- [What is expected] Report how many lines of the entries below contain the string "Image", with case counting. Give only the number.

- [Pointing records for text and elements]
============
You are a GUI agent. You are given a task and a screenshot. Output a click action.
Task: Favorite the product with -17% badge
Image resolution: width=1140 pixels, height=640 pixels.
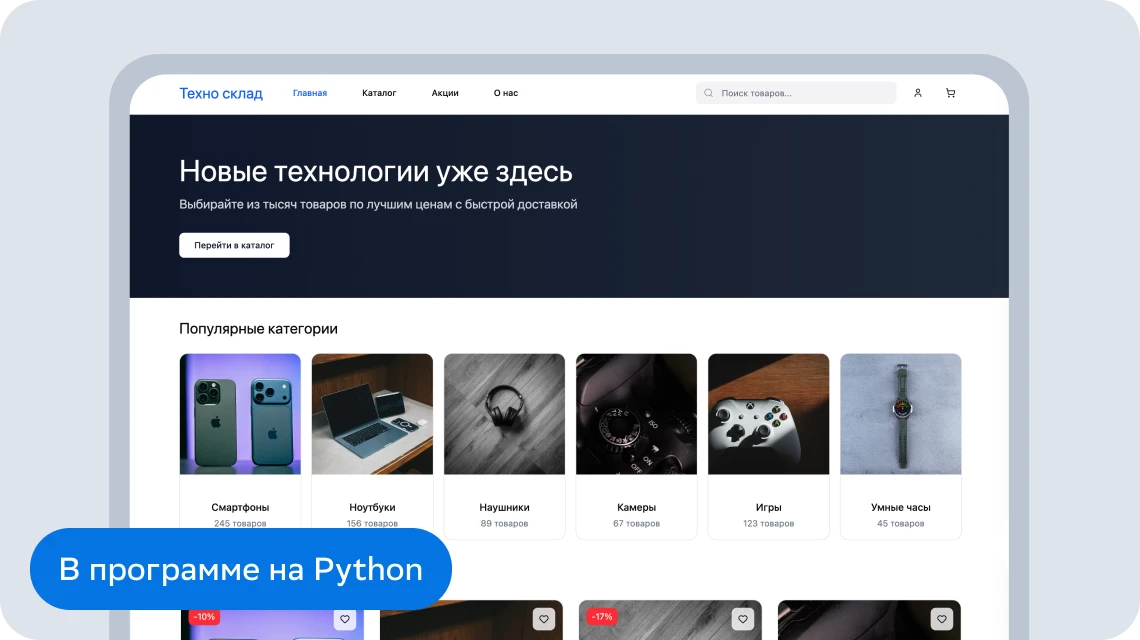[x=743, y=619]
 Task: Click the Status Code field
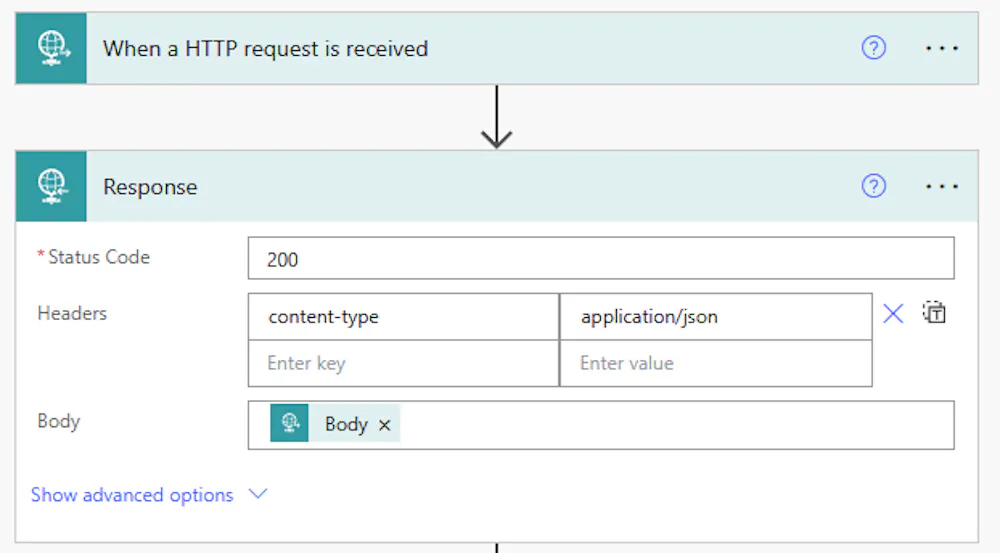point(600,259)
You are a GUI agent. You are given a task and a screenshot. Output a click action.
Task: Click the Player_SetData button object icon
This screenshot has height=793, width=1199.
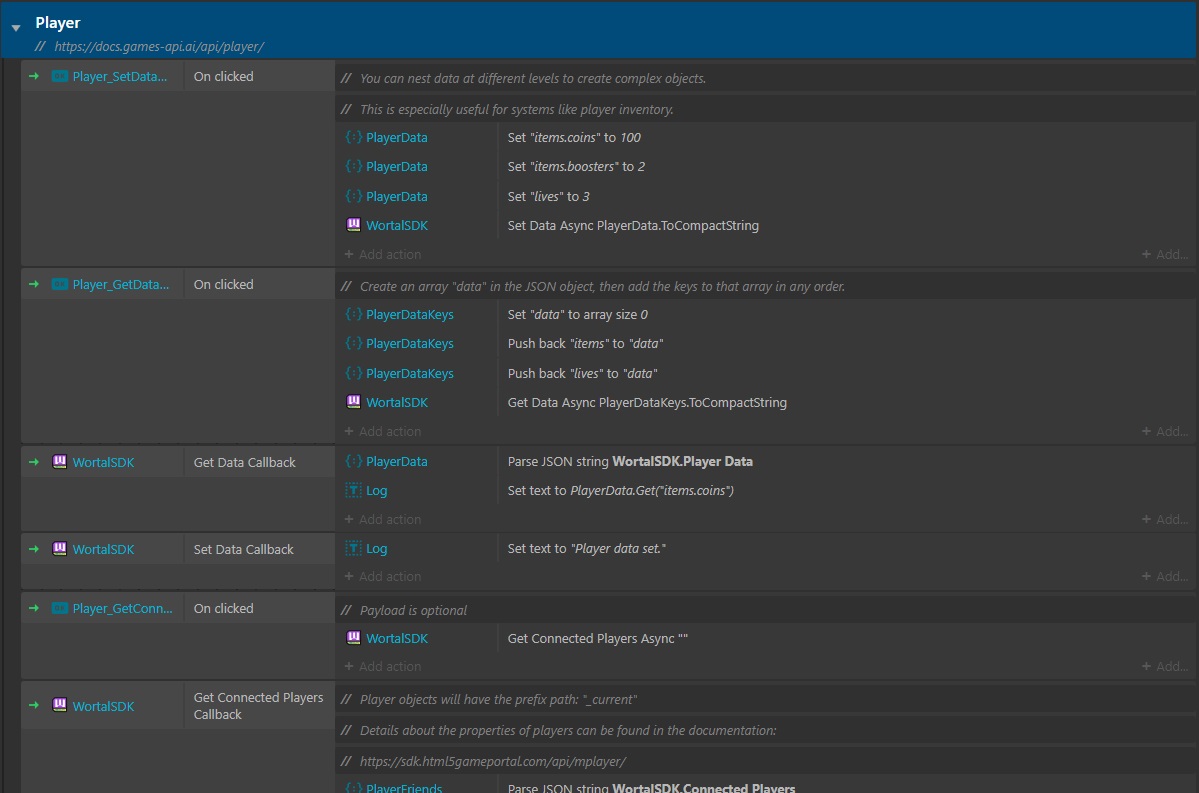[60, 76]
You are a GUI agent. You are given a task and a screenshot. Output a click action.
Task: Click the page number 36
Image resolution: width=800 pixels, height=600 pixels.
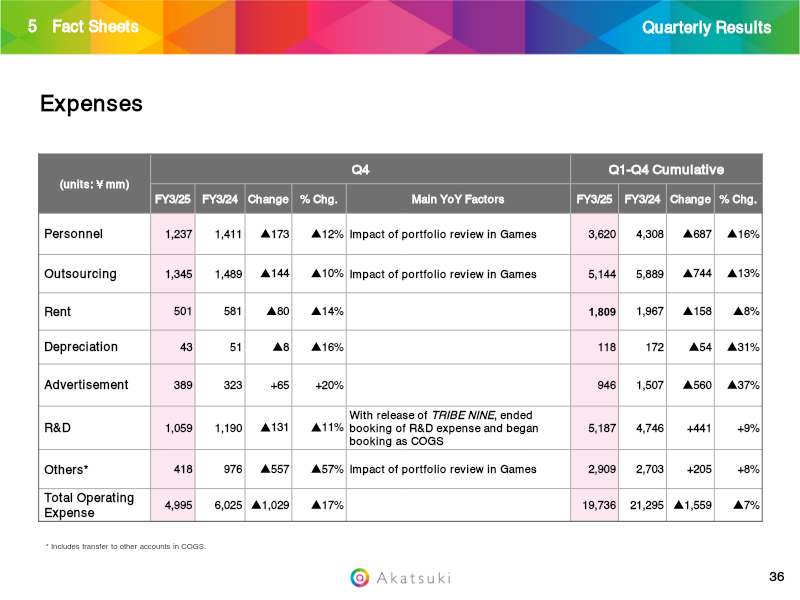(x=776, y=577)
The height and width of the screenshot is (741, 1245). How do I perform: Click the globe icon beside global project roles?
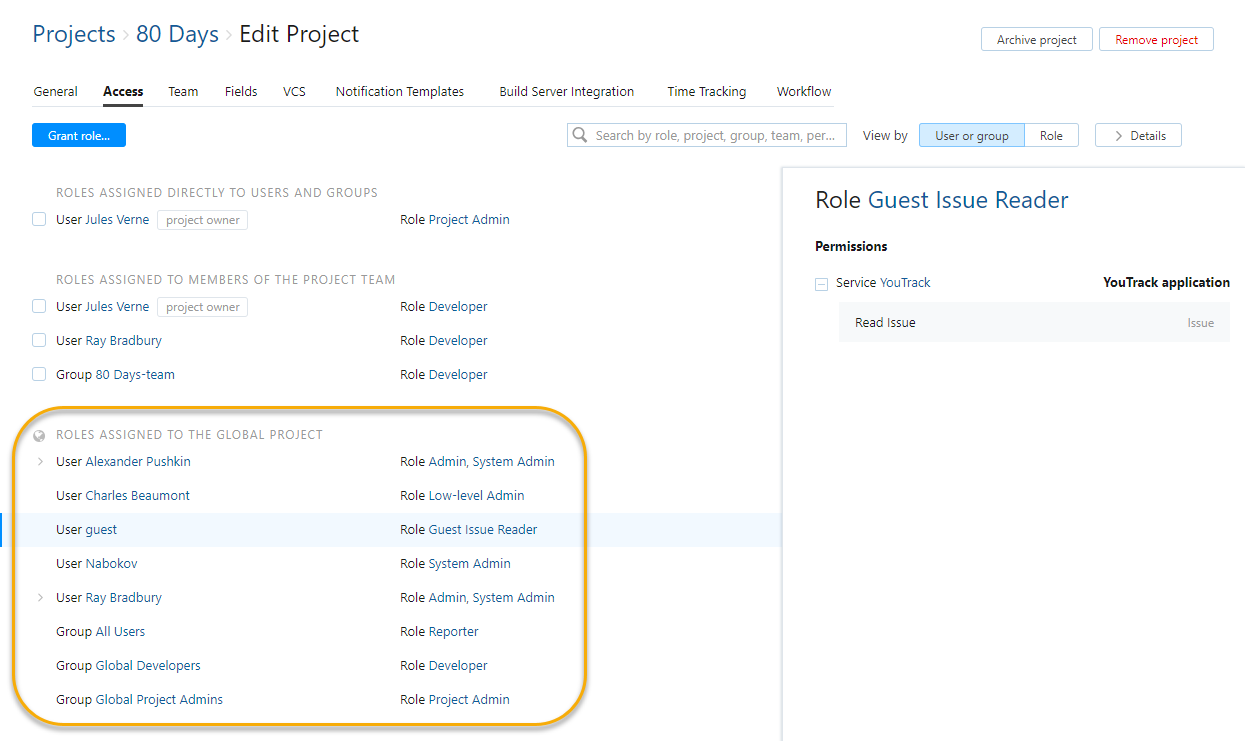[39, 435]
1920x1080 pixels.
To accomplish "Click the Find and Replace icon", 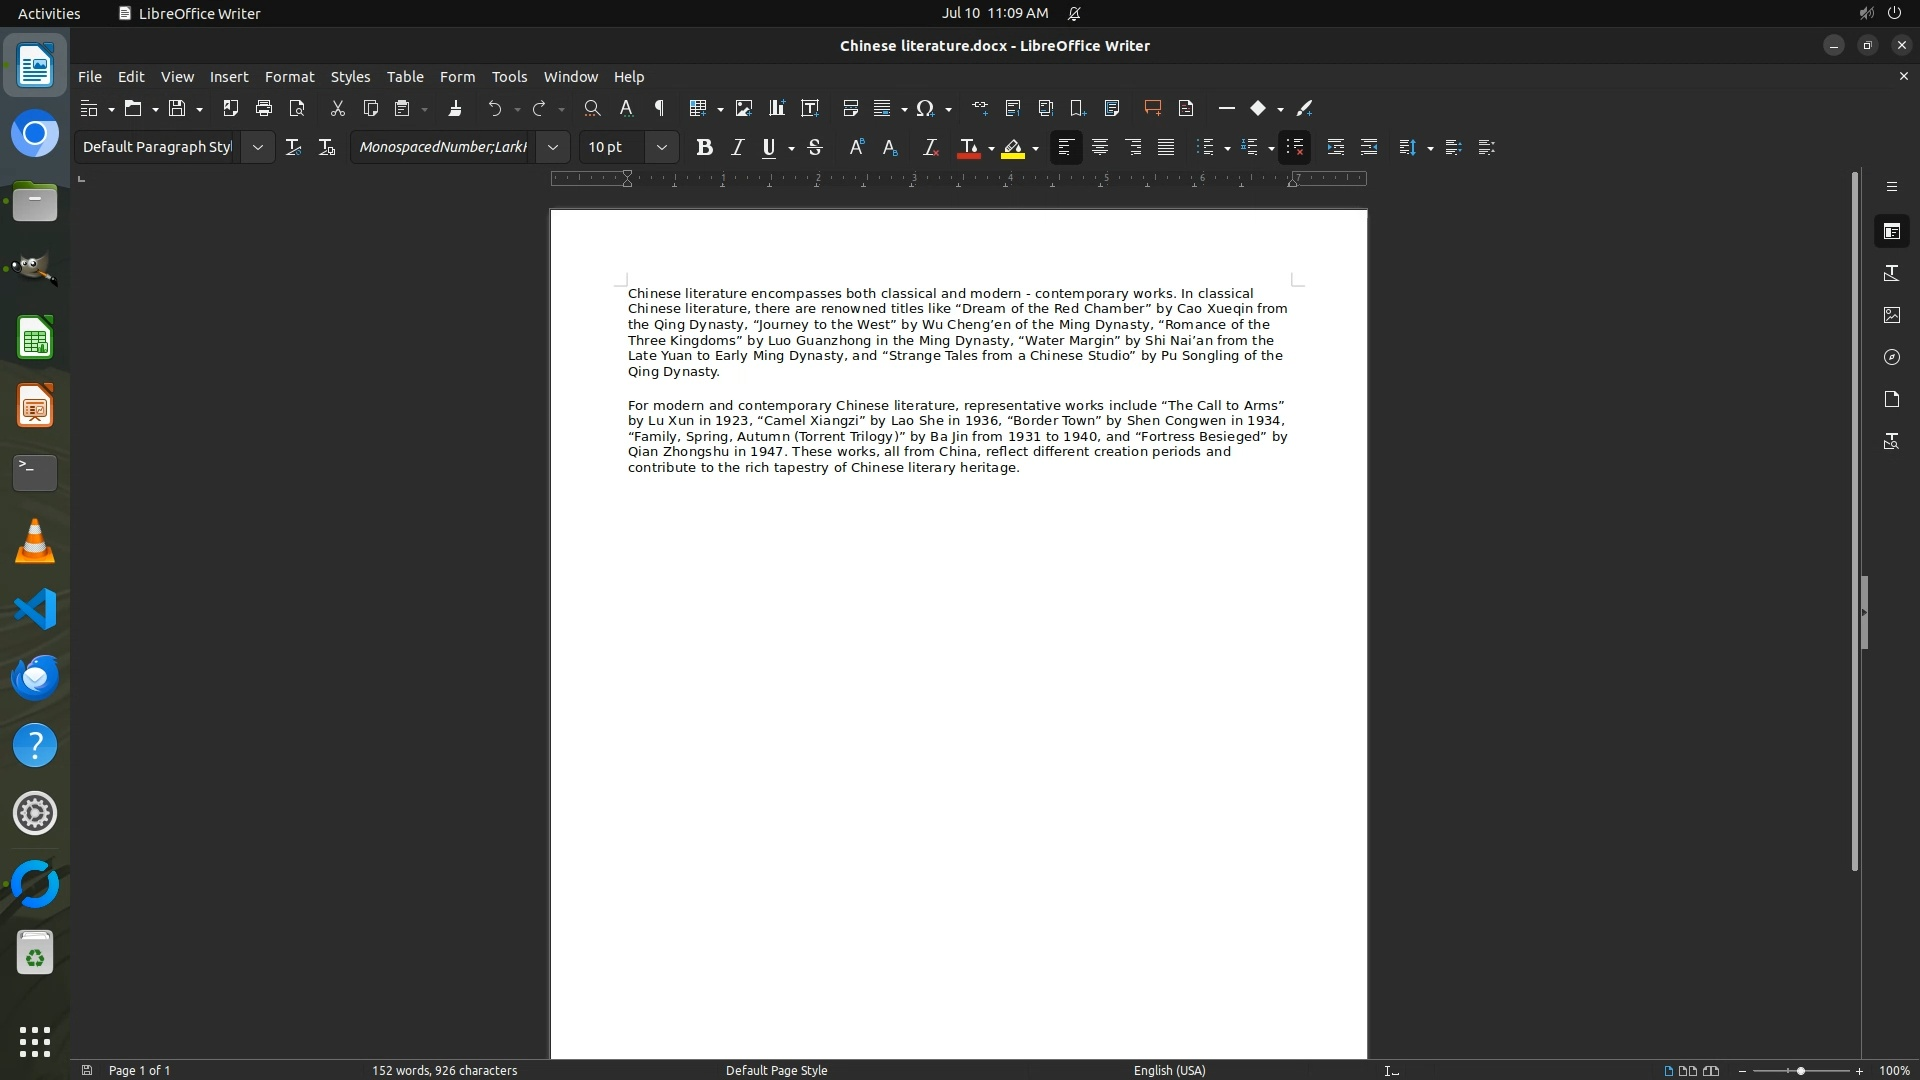I will (x=592, y=108).
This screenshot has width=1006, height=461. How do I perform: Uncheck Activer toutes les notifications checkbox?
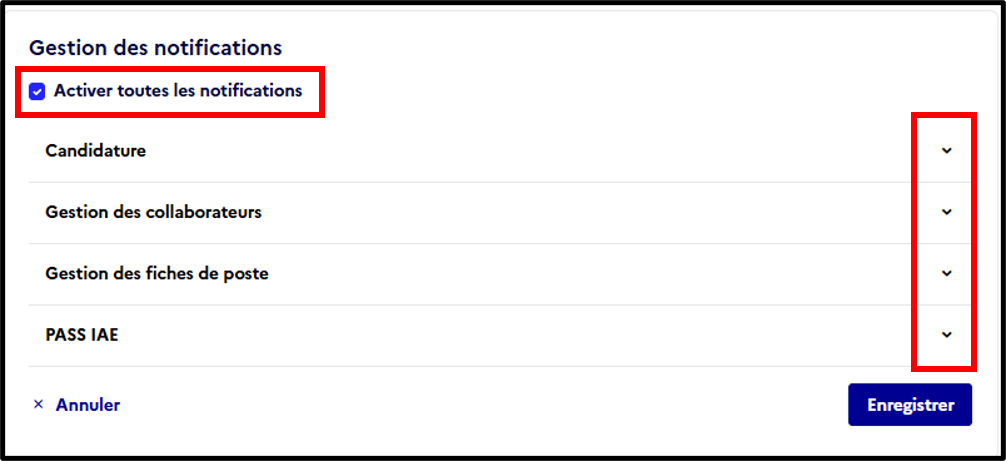(x=37, y=92)
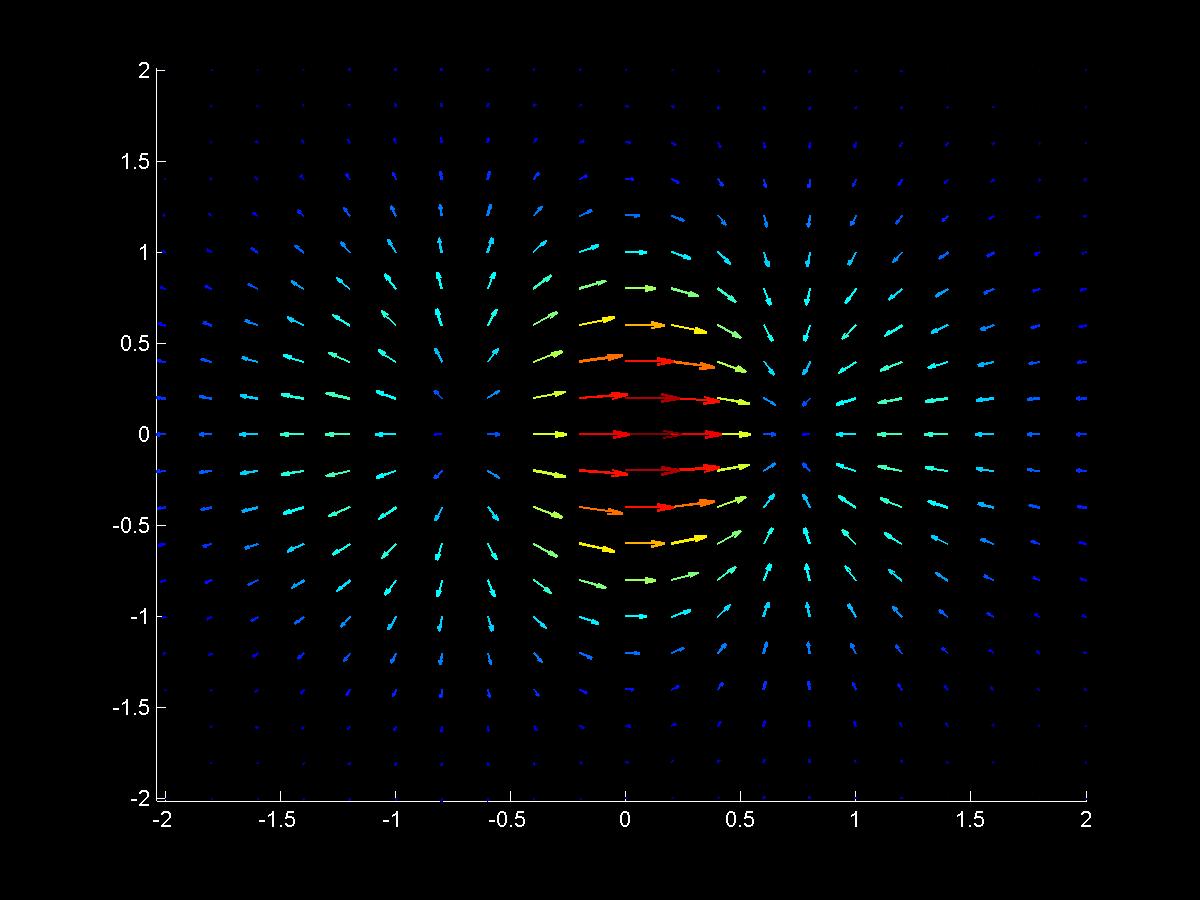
============
- [Result of the task] 2